Matriarcato, termine da chiarire
Parlare di matriarcato non significa semplicemente sostituire il patriarcato con il matriarcato, si tratta invece di ripercorrere un cammino di interpretazione della storia passata in vista di una storia futura totalmente altra da quella che conosciamo fino ad oggi. Parlare di matriarcato, nell’ambito di un’archeologia sia sociale che religiosa, significa innanzitutto riscattare il sapere economico, politico, sociale e culturale di quelle società gestite e sostenute da donne. In principio c’erano le madri, sia come generatrici di vita sia come presenza attiva nella costruzione di società pacifiche, radicate nei valori materni di cura e di sostegno dell’esistenza di donne e uomini, animali e piante. Le società matriarcali generavano un’economia di relazione: le donne erano custodi dei beni e della loro ridistribuzione, mentre gli uomini erano occupati nella caccia e nella difesa dei territori, usando strumenti di difesa e di morte. Le donne si prendevano cura delle persone, per lo più dei piccoli e degli anziani che restavano al villaggio. Non solo dovevano conoscere la commestibilità dei frutti della terra ma anche le proprietà delle piante medicinali, e coltivare e custodire la terra. Si trattava dunque di un sapere esperienziale e di cura del corpo e dell’anima che abita la vita.
Il Neolitico è testimone di società non gerarchiche a discendenza matrilineare.
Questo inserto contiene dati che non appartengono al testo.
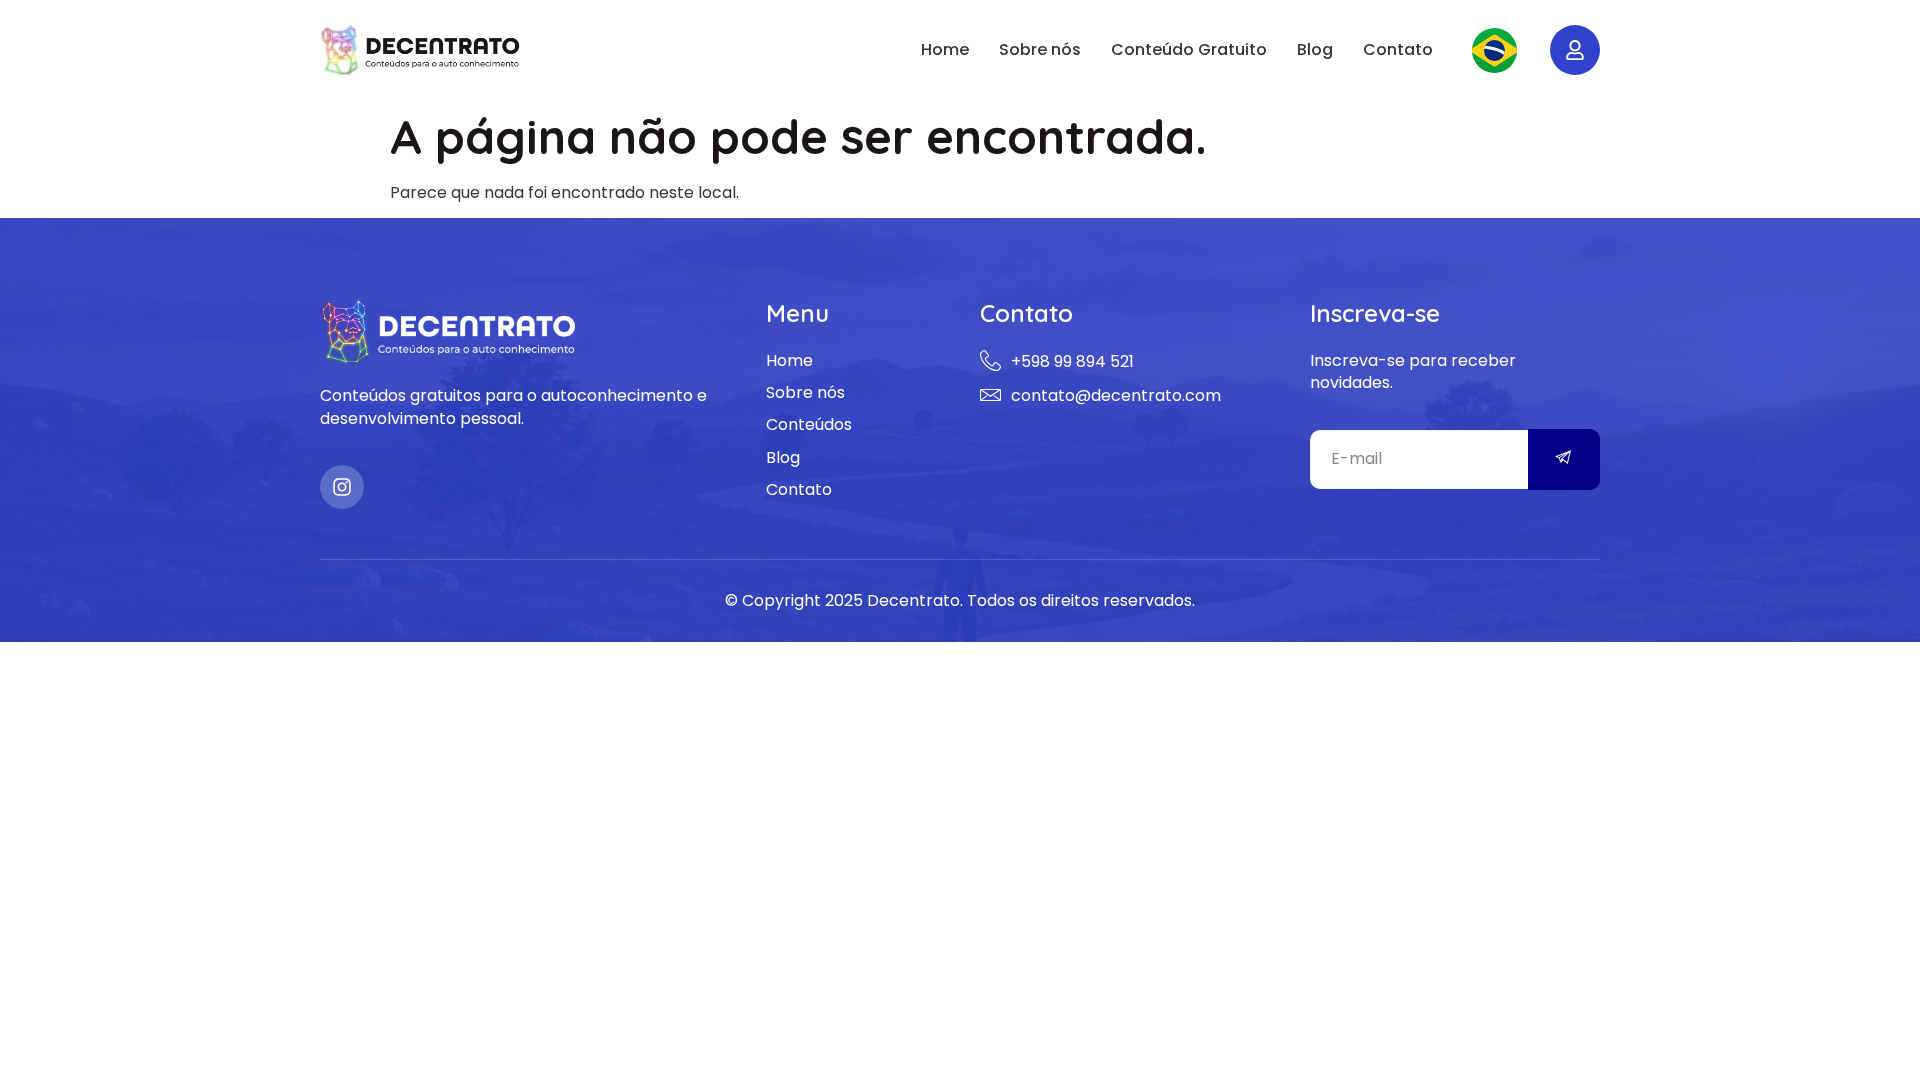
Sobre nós (1040, 49)
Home (945, 49)
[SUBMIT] (1564, 459)
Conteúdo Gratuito (1189, 49)
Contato (1398, 49)
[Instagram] (342, 487)
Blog (1315, 49)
La casa era il centro in cui convergevano le differenti energie sociali; luogo del processo decisionale ma anche formativo-culturale, spazio della tradizione narrativa di saperi diversi, da madre a figlia, da anziana a giovane. Un sapere colto persino dalla natura. La metodologia politica era quella del consenso, e anche lo spazio esterno era “casa del Mistero”. Sembra dunque normale che in una simile realtà emerga un divino femminile, una “Dea” e non un “Dio” a immagine dei maschi.
Ispirazione per il presente
Lettrici e lettori forse si domanderanno perché fare memoria di società così lontane e differenti dalla nostra. A me questo appare prezioso perché ci ricorda che, in quanto donne, è doveroso recuperare il passato e reinterpretarlo. Non si tratta di partire da zero o arrampicarci sugli specchi per sostenere nuove ipotesi, ma di recuperare quell’esperienza che con il passare del tempo è stata ignorata, diventando assolutamente inedita. La memoria dell’esistenza di società pacifiche, dunque non violente anche nei confronti dell’ambiente, dissipa l’ignoranza nelle donne e negli uomini di oggi, giovani e meno giovani. È sapienza recuperata dalle tracce del passato, in un momento storico in cui certi atteggiamenti sembrano soffrire di antiche epidemie maschiliste. Significa anche riuscire a superare una lettura della storia passata vista solo da chi pensa di essere l’unico a poterla gestire, ispirando anche nuove visioni per il futuro. Ma l’importanza di questa memoria è soprattutto mostrare al mondo contemporaneo la pratica socio-politica delle donne, ovvero di coloro che non solo sono nate donne ma lo sono diventate – come direbbe Simone de Beauvoir – nelle loro più intime e reali trasformazioni; una pratica molto diversa da quella che ha imperato fino ad oggi, spargendo violenza, morte, distruzione, esclusione e gerarchizzazione della società e della vita.